====== Selected excerpt ======

As promised, they were expecting us and they were quite ready. They had called in an Orthopedic Surgeon to look at him. Right away, they determined that the splint that he has was a terrible splint and that was causing most of his problems. I was concerned that they were possibly missing an injury so he was evaluated for a fractured shoulder. All seemed well, but yet, they could not understand his intense pain. The surgeon decided that he could still not be put in a full cast, but ordered a half cast to be put on him. So, he was half casted and we were instructed to call the office Monday morning.
Sunday, he woke up miserable in pain. After a dose of pain med, ice and elevation, he began feeling better. Later that day, he was complaining once again. He could also not keep his balance and fell numerous times. Being right handed, he instinctively always caught himself with his right arm...OUCH!!! That night, he was hurting a fair amount. I went downstairs to get his pain medicine and a few minutes later I heard a "thump...thump thump.....bump bump bump thump" I looked over and there was Emu head first with his arms stretched out in front of him at the bottom of the stairs. Of course he was in a great deal of pain. I gave him his medicine and propped and iced his arm. A few hours later he woke up in pain. I propped his arm and he fell fast asleep in my arms where he slept the rest of the night.

======

- _Exercise brief_:
Write out the account of Emu's arm injury word for word, everything from "As promised, they" down to "office Monday morning.".

====== Data to examine ======

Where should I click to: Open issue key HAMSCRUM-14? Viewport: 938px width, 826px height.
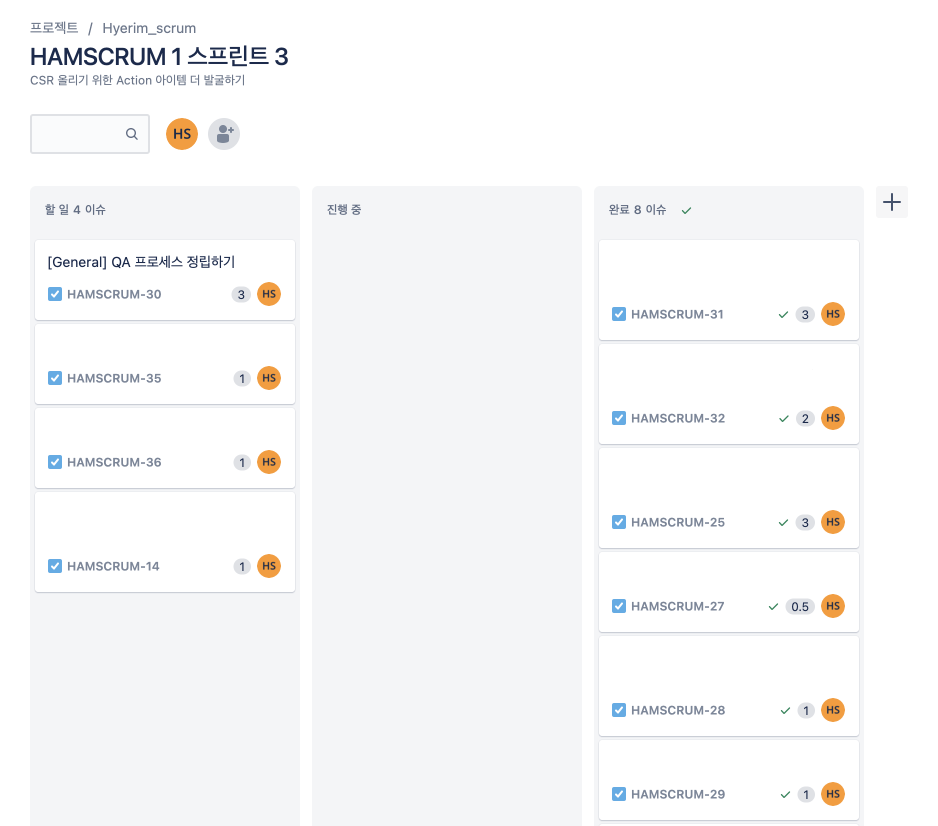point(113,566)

======
====== Data to examine ======

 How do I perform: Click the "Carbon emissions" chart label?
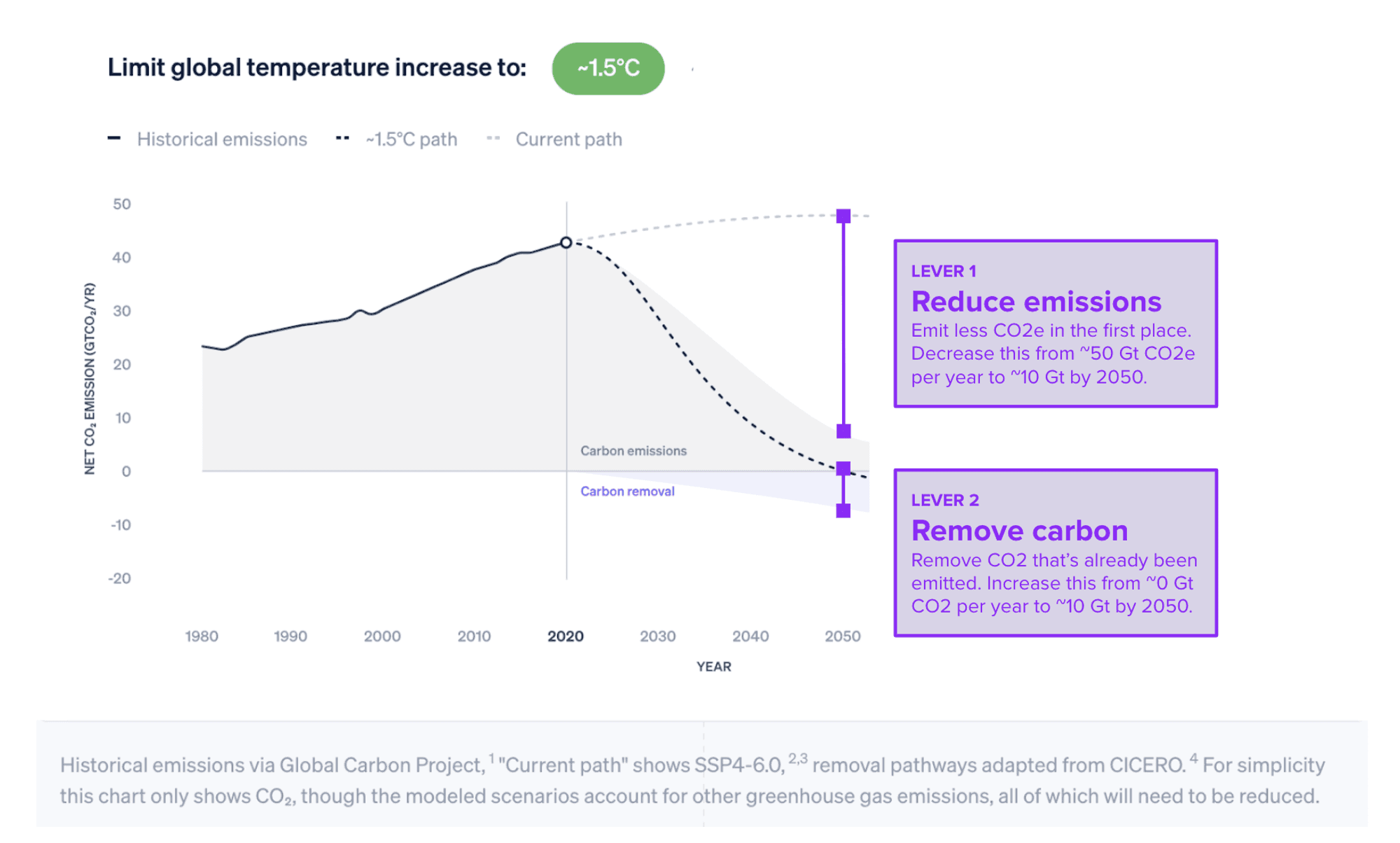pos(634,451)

======

- _Written reply_:
As promised, they were expecting us and they were quite ready. They had called in an Orthopedic Surgeon to look at him. Right away, they determined that the splint that he has was a terrible splint and that was causing most of his problems. I was concerned that they were possibly missing an injury so he was evaluated for a fractured shoulder. All seemed well, but yet, they could not understand his intense pain. The surgeon decided that he could still not be put in a full cast, but ordered a half cast to be put on him. So, he was half casted and we were instructed to call the office Monday morning.